• **Stated goal 1**
Please reproduce the passage of the Park City cycling article from "Dudevoir, who acts" to "a watchful eye.".
• **Stated goal 2**
Pick up the Park City cycling article after its final sentence and write what comes next.

>> start Text extract

Dudevoir, who acts as an ombudsman of sorts, says cyclists in and around Park City often don’t stop at red lights or stop signs, which, in turn, put much more pressure on motorists to always keep a watchful eye.
"That’s the thing I’m trying to get across," he said. "We really shouldn’t do that."
Captain Rick Ryan of the Park City Police Department said the department has been in support of the ride since its inception and sees its importance.
"Members of the community see it, they have an interest and can find out what the message is," he said.
"I have not had anyone come forward with any negative comments about (the ride). Everything has always been positive; comments that it’s a great contribution to the community. People enjoy seeing that participation."
Dudevoir and other members of the Share the Road committee are also searching for answers with the city on how things can become easier for both cyclists and motorists on the pavement. For example, they are exploring whether bikers can ride two abreast on the shoulder.
"There’s some gray areas," Dudevoir said.
As Park City’s cycling community continues to boom, Dudevoir said there is still much work to be done. He looks around the country at very cycling-friendly communities and sees that same potential right here in town.
"You’ve got a brake pedal," he said. "You don’t have to be going over 60 miles an hour all the time."
The Share the Road committee is going through steps to help put signs up around Summit County asking cyclists and drivers to share the road. While the process is, as Dudevoir said, "painstaking," there are some signs already up: One is on Highway 32 near Jordanelle Reservoir and one on the frontage road behind Home Depot.

>> end Text extract
>> start Excerpted records

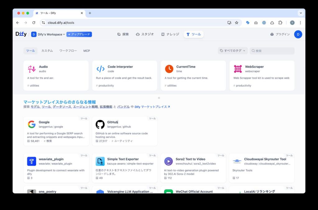Switch to the カスタム tab

[x=47, y=50]
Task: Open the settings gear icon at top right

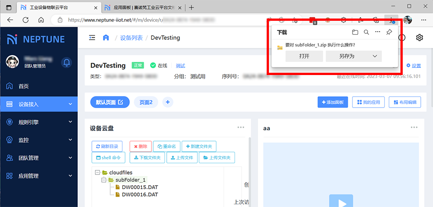Action: [x=419, y=38]
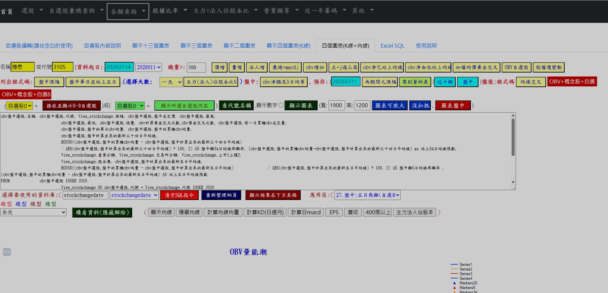
Task: Expand the yellow 自選股0 dropdown
Action: click(20, 106)
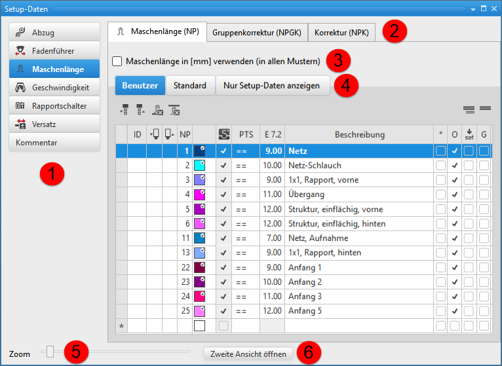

>> end Excerpted records

• **Task response 1**
Dudevoir, who acts as an ombudsman of sorts, says cyclists in and around Park City often don’t stop at red lights or stop signs, which, in turn, put much more pressure on motorists to always keep a watchful eye.

• **Task response 2**
The Utah Department of Transportation (UDOT) is also conducting a share-the-road-type event scheduled to weave through the entire state that will be rolling through Park City on June 14.
"That’ll be another way for us to spread the word," Dudevoir said.
The local ride is a 17-mile trek that will begin in the ColeSport parking lot on Park Avenue on Monday, June 6, at 5:45 p.m. It is a no-drop event, meaning there will be a rider in the back to stay with the last rider.
Dudevoir called it a "social ride" and not considered a race. The group, which he estimates will be around 100 or so, will have a police escort through almost the entire race.
The ride will take Highway 224 to Old Ranch Road to Trailside to Silver Summit parkway, over Highway 40, right on the frontage behind Home Depot and then back in on Highway 248.
When asked what it means to have the support of the city, the Park City Police Department and the Summit County Sheriff’s office, Dudevoir said, "They’re volunteering their time, which is very nice. They believe in it."
"Anytime you can heighten people’s safety awareness on the road is a benefit to everyone," Ryan said.